What is the diagnosis and management for a patient with Acute Kidney Injury (AKI) with a Fractional Excretion of Sodium (FeNa) of 0.8%, Blood Urea Nitrogen (BUN) of 57, and creatinine of 3.36?

Diagnosis: Prerenal Acute Kidney Injury

Based on your FeNa of 0.8%, BUN:Cr ratio of 17:1, and elevated creatinine, this presentation is most consistent with prerenal AKI (volume depletion or decreased effective arterial blood volume), though the FeNa is borderline and requires careful clinical correlation. 1, 2

Interpretation of Laboratory Values

FeNa Analysis

• Your FeNa of 0.8% falls just below the traditional 1% cutoff for prerenal AKI 1, 2
• FeNa <1% suggests prerenal causes including volume depletion, with the kidney appropriately conserving sodium in response to decreased perfusion 1, 2
• However, FeNa has important limitations: in cirrhosis, FeNa <1% has 100% sensitivity but only 14% specificity for prerenal causes, meaning many patients with intrinsic kidney disease can also have low FeNa 1
• If the patient has received diuretics, FeNa becomes unreliable - diuretics increase urinary sodium excretion and can falsely elevate FeNa even in prerenal states 3, 4

BUN:Creatinine Ratio

• Your BUN:Cr ratio of 17:1 (57÷3.36) is at the lower end of what typically suggests prerenal azotemia 2
• Classic prerenal AKI usually shows BUN:Cr ratio >20:1, though this can be affected by protein intake, GI bleeding, and catabolic states 2
• The relatively modest elevation suggests either early prerenal AKI or a mixed picture 2

Consider Fractional Excretion of Urea (FEUrea)
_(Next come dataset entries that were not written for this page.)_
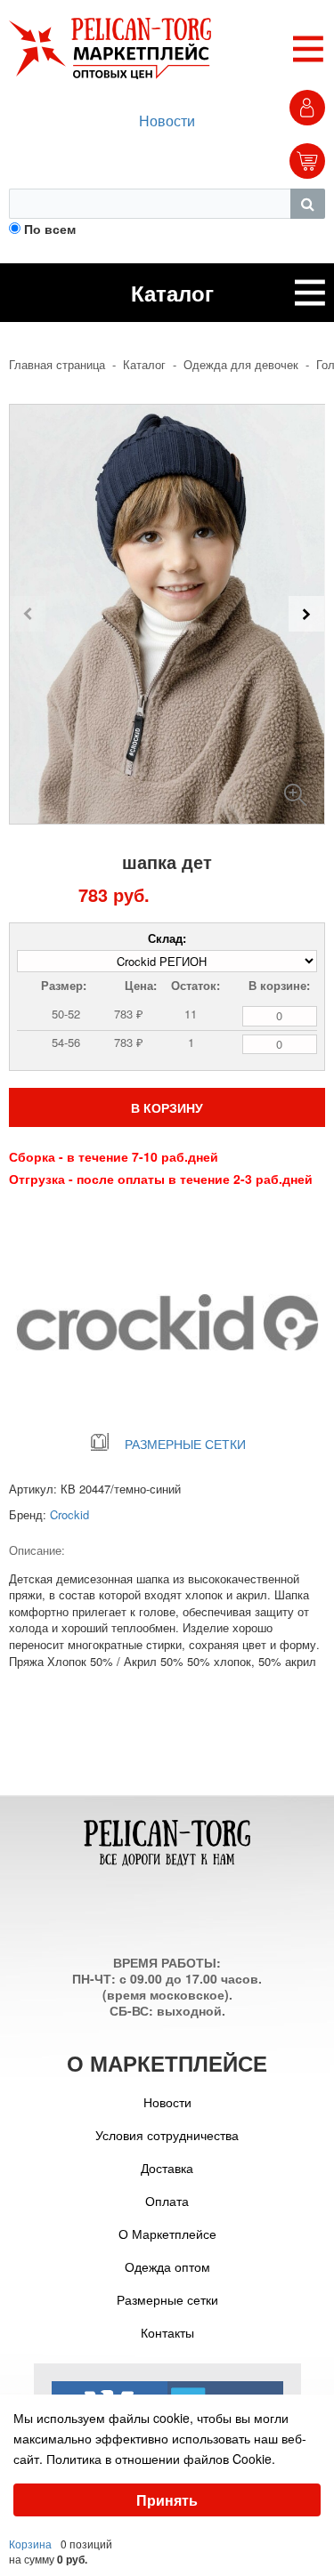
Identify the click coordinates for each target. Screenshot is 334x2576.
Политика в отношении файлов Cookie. (160, 2458)
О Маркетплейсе (167, 2233)
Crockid (69, 1514)
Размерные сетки (167, 2299)
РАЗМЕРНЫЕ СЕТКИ (185, 1444)
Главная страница (57, 365)
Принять (167, 2500)
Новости (167, 120)
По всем (50, 228)
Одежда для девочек (240, 365)
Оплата (167, 2201)
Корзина (30, 2543)
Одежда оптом (167, 2266)
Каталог (144, 365)
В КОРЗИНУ (167, 1107)
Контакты (167, 2332)
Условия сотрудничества (167, 2135)
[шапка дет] (295, 787)
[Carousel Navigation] (167, 614)
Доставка (167, 2168)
• FEUrea is superior to FeNa if diuretics have been administered 3, 4
• FEUrea <35% indicates prerenal AKI with 89% sensitivity in diuretic-treated patients, compared to only 48% for FeNa <1% 3
• FEUrea remains low in prerenal states (typically 25-28%) regardless of diuretic use, while it rises to >50% in acute tubular necrosis 3, 4
• If diuretics were given, obtain FEUrea immediately to clarify the diagnosis 3, 4

Differential Diagnosis Based on Your Values

Most Likely: Prerenal AKI (Volume Depletion)

• FeNa 0.8% supports this, though borderline 1, 2
• Look for: recent diuretic use, poor oral intake, vomiting, diarrhea, hemorrhage, third-spacing (cirrhosis, heart failure, sepsis) 1
• Should respond to volume expansion with return of creatinine to within 0.3 mg/dL of baseline 1

Alternative: Early Acute Tubular Necrosis (ATN)

• Low FeNa can occur in early ATN if tested within 1-2 days of onset - 39% of ATN patients have FeNa <1% when tested early 5
• FeNa typically converts to >1% on repeat testing as ATN evolves 5
• Look for: nephrotoxin exposure (NSAIDs, aminoglycosides, contrast), prolonged hypotension, sepsis 6
• Urine microscopy showing muddy brown casts or renal tubular epithelial cells strongly suggests ATN 6

Consider: Hepatorenal Syndrome (if cirrhosis present)

• HRS-AKI typically shows FeNa <1% but FeNa has very poor specificity (14%) in cirrhotic patients 1
• FEUrea <28% has better discrimination (75% sensitivity, 83% specificity) for HRS versus non-HRS causes 1
• Requires exclusion of volume depletion, nephrotoxins, and structural kidney disease 1

Immediate Management Algorithm

Step 1: Remove Risk Factors (All AKI Patients)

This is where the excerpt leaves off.